Exercise instructions: Print every record exactly, omitting none.

Record extracts:

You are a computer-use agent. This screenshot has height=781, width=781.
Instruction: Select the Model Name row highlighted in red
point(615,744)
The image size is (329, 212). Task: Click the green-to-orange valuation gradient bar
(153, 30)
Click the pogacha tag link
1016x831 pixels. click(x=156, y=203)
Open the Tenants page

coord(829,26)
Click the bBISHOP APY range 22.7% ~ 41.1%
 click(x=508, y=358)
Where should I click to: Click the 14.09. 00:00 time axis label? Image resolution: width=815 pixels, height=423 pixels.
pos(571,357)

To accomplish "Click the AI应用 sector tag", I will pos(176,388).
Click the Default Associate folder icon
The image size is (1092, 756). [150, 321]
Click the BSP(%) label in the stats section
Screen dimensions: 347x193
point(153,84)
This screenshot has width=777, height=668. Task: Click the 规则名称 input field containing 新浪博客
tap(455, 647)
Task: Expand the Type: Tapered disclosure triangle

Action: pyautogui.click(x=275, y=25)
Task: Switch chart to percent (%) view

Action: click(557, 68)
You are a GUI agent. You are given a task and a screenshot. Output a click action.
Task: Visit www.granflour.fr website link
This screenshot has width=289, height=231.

Task output:
You are a computer-use agent. This screenshot has height=781, width=781.
Instruction: Select the Model Name row highlighted in red
point(615,744)
The image size is (329, 212). Task: Click the green-to-orange valuation gradient bar
(153, 30)
Click the pogacha tag link
1016x831 pixels. click(x=156, y=203)
Open the Tenants page

coord(829,26)
Click the bBISHOP APY range 22.7% ~ 41.1%
 click(x=508, y=358)
Where should I click to: Click the 14.09. 00:00 time axis label? Image resolution: width=815 pixels, height=423 pixels.
pos(571,357)

To accomplish "Click the AI应用 sector tag", I will pos(176,388).
Click the Default Associate folder icon
The image size is (1092, 756). [150, 321]
Click the BSP(%) label in the stats section
Screen dimensions: 347x193
point(153,84)
This screenshot has width=777, height=668. Task: Click the 规则名称 input field containing 新浪博客
tap(455, 647)
Task: Expand the Type: Tapered disclosure triangle

Action: pyautogui.click(x=275, y=25)
Task: Switch chart to percent (%) view

Action: click(557, 68)
You are a GUI agent. You are given a task and a screenshot. Output a click action.
Task: Visit www.granflour.fr website link
This screenshot has width=289, height=231.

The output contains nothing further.